I am reading a book about game development (Game Coding Complete, Fourth Edition) and there is an "Actors" topic which just explains how to use them briefly instead of explaining what it is.
Here's how the book introduces these actors:
Games are full of objects that bring your world to life. A World War II game might be full of tanks and planes, while a futuristic science fiction game might have robots and starships. Like actors on a stage, these objects are at the heart of the gameplay. It seems fitting that we call them “game actors” because that’s exactly what they are.
A game actor is an object that represents a single entity in your game world. It could be an ammo pickup, a tank, a couch, an NPC, or anything you can think of. In some cases, the world itself might even be an actor. It’s important to define the parameters of game actors and to ensure that they are as flexible and reusable as possible.
There are as many ways for defining a game actor as there are games. Like everything else in computer programming, there is rarely a perfect solution.

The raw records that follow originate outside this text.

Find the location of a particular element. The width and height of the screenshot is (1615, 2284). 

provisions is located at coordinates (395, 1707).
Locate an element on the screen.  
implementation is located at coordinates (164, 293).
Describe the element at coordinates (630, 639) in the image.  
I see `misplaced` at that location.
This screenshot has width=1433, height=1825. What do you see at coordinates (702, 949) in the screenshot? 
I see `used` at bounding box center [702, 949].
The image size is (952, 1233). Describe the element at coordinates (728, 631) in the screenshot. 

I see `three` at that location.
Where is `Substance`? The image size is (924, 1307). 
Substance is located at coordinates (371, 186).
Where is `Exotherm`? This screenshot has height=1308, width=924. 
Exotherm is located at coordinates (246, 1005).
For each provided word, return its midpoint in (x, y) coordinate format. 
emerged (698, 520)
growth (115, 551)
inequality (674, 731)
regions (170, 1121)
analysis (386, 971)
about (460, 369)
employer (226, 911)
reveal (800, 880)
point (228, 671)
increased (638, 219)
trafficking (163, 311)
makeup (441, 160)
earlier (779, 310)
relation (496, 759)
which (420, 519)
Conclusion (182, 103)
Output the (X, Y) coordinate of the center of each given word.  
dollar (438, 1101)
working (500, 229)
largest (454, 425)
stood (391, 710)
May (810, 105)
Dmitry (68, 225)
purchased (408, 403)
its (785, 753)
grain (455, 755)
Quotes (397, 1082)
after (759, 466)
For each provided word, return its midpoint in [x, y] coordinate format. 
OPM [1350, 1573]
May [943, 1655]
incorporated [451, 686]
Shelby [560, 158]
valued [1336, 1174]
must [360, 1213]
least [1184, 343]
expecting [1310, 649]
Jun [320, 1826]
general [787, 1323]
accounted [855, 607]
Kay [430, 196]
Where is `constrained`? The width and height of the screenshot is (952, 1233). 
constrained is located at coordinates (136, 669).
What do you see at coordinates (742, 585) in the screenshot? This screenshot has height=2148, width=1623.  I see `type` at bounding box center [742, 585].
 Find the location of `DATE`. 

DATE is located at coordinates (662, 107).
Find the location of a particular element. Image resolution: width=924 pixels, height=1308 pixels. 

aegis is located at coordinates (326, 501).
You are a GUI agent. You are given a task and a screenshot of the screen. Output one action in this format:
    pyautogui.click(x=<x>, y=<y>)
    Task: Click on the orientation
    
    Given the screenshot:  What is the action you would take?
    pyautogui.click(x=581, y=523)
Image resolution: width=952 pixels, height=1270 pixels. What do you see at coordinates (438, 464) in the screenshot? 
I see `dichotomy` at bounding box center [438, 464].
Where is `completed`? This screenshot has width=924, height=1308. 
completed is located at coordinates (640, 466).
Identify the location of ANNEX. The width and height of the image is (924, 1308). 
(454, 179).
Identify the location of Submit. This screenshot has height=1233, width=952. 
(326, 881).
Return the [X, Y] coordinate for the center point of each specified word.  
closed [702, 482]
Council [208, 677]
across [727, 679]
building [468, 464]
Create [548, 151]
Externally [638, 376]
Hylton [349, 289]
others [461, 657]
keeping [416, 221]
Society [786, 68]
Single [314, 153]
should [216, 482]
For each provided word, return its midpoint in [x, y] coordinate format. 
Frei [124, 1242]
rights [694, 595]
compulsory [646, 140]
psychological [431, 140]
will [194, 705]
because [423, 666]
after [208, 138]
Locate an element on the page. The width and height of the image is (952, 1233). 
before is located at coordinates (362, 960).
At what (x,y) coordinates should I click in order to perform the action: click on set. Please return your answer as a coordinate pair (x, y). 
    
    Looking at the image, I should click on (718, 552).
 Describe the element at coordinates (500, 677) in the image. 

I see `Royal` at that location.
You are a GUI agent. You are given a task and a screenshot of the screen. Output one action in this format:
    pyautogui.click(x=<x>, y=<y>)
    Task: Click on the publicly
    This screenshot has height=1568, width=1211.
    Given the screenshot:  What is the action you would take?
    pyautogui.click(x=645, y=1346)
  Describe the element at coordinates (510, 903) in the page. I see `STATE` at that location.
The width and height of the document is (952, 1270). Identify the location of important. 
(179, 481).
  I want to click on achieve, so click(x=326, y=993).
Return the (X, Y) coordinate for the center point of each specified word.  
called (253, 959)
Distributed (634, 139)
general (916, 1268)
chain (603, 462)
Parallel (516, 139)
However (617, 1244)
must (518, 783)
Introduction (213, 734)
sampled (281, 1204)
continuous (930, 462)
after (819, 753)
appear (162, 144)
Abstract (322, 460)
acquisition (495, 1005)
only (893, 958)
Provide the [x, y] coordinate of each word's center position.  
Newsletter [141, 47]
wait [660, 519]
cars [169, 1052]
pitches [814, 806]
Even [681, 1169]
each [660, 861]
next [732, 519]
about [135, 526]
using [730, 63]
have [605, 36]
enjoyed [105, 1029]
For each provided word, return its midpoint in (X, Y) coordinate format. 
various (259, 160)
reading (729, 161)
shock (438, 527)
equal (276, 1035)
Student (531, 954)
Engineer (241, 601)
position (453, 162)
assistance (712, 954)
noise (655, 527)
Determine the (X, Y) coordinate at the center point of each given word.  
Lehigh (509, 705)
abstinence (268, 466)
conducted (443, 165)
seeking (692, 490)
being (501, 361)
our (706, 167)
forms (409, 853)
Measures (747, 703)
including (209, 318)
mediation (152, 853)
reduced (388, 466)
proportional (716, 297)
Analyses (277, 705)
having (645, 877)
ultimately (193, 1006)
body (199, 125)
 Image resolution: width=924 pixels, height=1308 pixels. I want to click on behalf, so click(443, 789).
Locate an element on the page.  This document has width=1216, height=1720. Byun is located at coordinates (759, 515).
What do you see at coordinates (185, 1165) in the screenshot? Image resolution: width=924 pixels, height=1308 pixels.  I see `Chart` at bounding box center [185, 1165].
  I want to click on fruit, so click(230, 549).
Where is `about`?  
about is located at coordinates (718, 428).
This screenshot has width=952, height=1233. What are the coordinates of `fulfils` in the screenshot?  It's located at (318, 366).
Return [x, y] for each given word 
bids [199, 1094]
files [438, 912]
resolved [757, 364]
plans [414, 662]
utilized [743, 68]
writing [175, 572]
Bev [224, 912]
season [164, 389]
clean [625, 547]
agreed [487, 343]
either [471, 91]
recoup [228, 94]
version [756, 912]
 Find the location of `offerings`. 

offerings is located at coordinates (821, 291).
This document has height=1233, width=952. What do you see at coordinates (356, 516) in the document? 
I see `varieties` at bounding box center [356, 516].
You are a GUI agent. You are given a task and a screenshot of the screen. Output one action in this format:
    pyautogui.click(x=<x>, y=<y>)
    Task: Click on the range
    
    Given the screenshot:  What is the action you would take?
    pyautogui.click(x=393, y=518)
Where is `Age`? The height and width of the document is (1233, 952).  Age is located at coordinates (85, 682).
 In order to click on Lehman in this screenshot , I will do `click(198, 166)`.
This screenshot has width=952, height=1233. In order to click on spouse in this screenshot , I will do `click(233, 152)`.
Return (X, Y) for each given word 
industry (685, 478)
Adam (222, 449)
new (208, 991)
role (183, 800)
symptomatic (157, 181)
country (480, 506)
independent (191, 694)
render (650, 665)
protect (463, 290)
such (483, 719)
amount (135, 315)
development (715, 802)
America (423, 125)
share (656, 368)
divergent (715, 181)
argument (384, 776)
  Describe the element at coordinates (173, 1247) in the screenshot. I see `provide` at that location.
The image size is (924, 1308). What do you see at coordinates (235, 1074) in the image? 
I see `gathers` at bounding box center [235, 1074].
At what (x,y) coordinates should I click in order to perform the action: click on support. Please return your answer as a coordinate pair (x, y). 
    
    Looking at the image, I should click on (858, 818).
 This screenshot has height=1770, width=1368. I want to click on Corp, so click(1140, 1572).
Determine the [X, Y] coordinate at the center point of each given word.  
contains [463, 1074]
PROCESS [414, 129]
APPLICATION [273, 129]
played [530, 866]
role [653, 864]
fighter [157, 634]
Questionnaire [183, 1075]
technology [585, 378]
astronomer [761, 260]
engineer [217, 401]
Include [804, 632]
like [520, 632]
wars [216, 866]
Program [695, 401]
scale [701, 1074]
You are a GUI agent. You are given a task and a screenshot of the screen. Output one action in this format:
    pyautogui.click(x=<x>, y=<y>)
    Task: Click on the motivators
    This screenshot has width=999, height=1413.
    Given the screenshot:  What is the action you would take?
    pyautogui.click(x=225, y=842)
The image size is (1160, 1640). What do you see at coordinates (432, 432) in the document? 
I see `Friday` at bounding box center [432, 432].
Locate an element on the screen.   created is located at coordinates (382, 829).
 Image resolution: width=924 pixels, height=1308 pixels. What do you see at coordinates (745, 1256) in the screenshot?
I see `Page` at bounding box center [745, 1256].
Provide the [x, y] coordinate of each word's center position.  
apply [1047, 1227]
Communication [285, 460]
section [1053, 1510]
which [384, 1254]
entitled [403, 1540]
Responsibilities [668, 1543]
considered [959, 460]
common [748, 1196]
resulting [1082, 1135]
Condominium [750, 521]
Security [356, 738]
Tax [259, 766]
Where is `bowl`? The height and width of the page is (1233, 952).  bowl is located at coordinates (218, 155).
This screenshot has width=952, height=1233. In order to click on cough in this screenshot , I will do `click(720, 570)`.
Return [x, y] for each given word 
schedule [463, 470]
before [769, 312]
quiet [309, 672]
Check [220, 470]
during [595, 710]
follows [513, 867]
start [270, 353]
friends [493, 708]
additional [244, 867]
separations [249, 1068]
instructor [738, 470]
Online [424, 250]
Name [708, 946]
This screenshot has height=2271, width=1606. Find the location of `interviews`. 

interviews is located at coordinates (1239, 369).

I could only understand a very few things: it is an abstraction of everything in the game which can perform actions; it has it's own state; it's behaviour is usually implemented as a state machine. This is it. I am coming with systems programming background to the game development, and so I would like to know in general, what the actor is in game development meaning, how to use it, how it is used in general, what problem it solves, how and why. I would like the explanation to be such that a kid could understand.
I have tried to find this information on google but it heads me to another "actors" instead: concurrent programming most of the time or game actors but without a good explanation of it.